THE PROBLEM: Could you please write out the data shown below, exactly and in full?
(Beginning of PROVIDED ENTRIES)
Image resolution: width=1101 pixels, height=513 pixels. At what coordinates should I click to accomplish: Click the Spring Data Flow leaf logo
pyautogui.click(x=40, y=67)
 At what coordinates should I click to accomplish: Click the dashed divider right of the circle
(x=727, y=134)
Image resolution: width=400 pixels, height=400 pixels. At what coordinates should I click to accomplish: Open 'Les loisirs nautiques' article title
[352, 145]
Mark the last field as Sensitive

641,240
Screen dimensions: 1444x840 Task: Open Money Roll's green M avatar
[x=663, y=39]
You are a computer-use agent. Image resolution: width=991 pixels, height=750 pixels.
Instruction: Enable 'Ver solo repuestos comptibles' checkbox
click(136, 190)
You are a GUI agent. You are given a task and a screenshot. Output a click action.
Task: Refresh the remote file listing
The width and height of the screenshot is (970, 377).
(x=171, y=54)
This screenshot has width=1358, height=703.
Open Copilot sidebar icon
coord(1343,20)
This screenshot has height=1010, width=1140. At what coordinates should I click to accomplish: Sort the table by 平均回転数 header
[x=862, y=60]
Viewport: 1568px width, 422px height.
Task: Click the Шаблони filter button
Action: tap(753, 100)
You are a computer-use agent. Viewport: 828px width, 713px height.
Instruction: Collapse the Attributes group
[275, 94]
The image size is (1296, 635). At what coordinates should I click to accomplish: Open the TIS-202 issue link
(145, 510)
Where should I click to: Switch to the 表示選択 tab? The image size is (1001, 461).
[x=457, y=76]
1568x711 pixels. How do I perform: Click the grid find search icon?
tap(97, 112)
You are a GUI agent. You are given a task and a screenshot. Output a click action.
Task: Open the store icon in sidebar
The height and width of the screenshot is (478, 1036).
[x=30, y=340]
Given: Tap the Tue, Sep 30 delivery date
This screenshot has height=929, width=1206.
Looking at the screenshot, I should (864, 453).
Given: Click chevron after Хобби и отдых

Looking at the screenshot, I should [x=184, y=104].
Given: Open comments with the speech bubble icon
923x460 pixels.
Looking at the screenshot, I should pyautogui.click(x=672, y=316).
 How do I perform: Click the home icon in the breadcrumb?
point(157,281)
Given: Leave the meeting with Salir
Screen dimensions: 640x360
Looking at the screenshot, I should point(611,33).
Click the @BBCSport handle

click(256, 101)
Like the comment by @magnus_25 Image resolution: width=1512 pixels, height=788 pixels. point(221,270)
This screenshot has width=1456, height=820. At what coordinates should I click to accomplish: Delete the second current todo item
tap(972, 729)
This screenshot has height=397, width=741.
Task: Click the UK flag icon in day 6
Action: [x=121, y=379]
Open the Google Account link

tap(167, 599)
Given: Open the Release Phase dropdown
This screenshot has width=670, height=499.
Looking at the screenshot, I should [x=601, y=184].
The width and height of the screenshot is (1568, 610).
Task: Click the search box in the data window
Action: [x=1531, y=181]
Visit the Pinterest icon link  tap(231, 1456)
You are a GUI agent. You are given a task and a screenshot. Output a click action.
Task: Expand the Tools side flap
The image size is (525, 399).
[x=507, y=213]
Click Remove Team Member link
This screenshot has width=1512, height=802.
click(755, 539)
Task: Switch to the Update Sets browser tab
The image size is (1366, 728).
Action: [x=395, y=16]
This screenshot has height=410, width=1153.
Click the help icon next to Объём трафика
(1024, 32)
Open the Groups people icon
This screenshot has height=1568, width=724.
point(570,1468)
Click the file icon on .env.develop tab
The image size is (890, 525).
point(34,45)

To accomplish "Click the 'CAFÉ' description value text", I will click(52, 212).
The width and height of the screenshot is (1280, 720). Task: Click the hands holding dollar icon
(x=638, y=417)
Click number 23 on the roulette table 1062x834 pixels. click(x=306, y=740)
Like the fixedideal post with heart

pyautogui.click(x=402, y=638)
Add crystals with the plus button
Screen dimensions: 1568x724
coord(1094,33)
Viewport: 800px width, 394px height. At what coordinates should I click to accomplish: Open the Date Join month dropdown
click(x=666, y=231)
(End of PROVIDED ENTRIES)
SOLUTION:
Image resolution: width=1101 pixels, height=513 pixels. At what coordinates should I click to accomplish: Click the Spring Data Flow leaf logo
pyautogui.click(x=40, y=67)
 At what coordinates should I click to accomplish: Click the dashed divider right of the circle
(x=727, y=134)
Image resolution: width=400 pixels, height=400 pixels. At what coordinates should I click to accomplish: Open 'Les loisirs nautiques' article title
[352, 145]
Mark the last field as Sensitive

641,240
Screen dimensions: 1444x840 Task: Open Money Roll's green M avatar
[x=663, y=39]
You are a computer-use agent. Image resolution: width=991 pixels, height=750 pixels.
Instruction: Enable 'Ver solo repuestos comptibles' checkbox
click(136, 190)
You are a GUI agent. You are given a task and a screenshot. Output a click action.
Task: Refresh the remote file listing
The width and height of the screenshot is (970, 377).
(x=171, y=54)
This screenshot has width=1358, height=703.
Open Copilot sidebar icon
coord(1343,20)
This screenshot has height=1010, width=1140. At what coordinates should I click to accomplish: Sort the table by 平均回転数 header
[x=862, y=60]
Viewport: 1568px width, 422px height.
Task: Click the Шаблони filter button
Action: tap(753, 100)
You are a computer-use agent. Viewport: 828px width, 713px height.
Instruction: Collapse the Attributes group
[275, 94]
The image size is (1296, 635). At what coordinates should I click to accomplish: Open the TIS-202 issue link
(145, 510)
Where should I click to: Switch to the 表示選択 tab? The image size is (1001, 461).
[x=457, y=76]
1568x711 pixels. How do I perform: Click the grid find search icon?
tap(97, 112)
You are a GUI agent. You are given a task and a screenshot. Output a click action.
Task: Open the store icon in sidebar
The height and width of the screenshot is (478, 1036).
[x=30, y=340]
Given: Tap the Tue, Sep 30 delivery date
This screenshot has height=929, width=1206.
Looking at the screenshot, I should (864, 453).
Given: Click chevron after Хобби и отдых

Looking at the screenshot, I should [x=184, y=104].
Given: Open comments with the speech bubble icon
923x460 pixels.
Looking at the screenshot, I should pyautogui.click(x=672, y=316).
 How do I perform: Click the home icon in the breadcrumb?
point(157,281)
Given: Leave the meeting with Salir
Screen dimensions: 640x360
Looking at the screenshot, I should point(611,33).
Click the @BBCSport handle

click(256, 101)
Like the comment by @magnus_25 Image resolution: width=1512 pixels, height=788 pixels. point(221,270)
This screenshot has width=1456, height=820. At what coordinates should I click to accomplish: Delete the second current todo item
tap(972, 729)
This screenshot has height=397, width=741.
Task: Click the UK flag icon in day 6
Action: [x=121, y=379]
Open the Google Account link

tap(167, 599)
Given: Open the Release Phase dropdown
This screenshot has width=670, height=499.
Looking at the screenshot, I should [x=601, y=184].
The width and height of the screenshot is (1568, 610).
Task: Click the search box in the data window
Action: [x=1531, y=181]
Visit the Pinterest icon link  tap(231, 1456)
You are a GUI agent. You are given a task and a screenshot. Output a click action.
Task: Expand the Tools side flap
The image size is (525, 399).
[x=507, y=213]
Click Remove Team Member link
This screenshot has width=1512, height=802.
click(755, 539)
Task: Switch to the Update Sets browser tab
The image size is (1366, 728).
Action: [x=395, y=16]
This screenshot has height=410, width=1153.
Click the help icon next to Объём трафика
(1024, 32)
Open the Groups people icon
This screenshot has height=1568, width=724.
point(570,1468)
Click the file icon on .env.develop tab
The image size is (890, 525).
point(34,45)

To accomplish "Click the 'CAFÉ' description value text", I will click(52, 212).
The width and height of the screenshot is (1280, 720). Task: Click the hands holding dollar icon
(x=638, y=417)
Click number 23 on the roulette table 1062x834 pixels. click(x=306, y=740)
Like the fixedideal post with heart

pyautogui.click(x=402, y=638)
Add crystals with the plus button
Screen dimensions: 1568x724
coord(1094,33)
Viewport: 800px width, 394px height. At what coordinates should I click to accomplish: Open the Date Join month dropdown
click(x=666, y=231)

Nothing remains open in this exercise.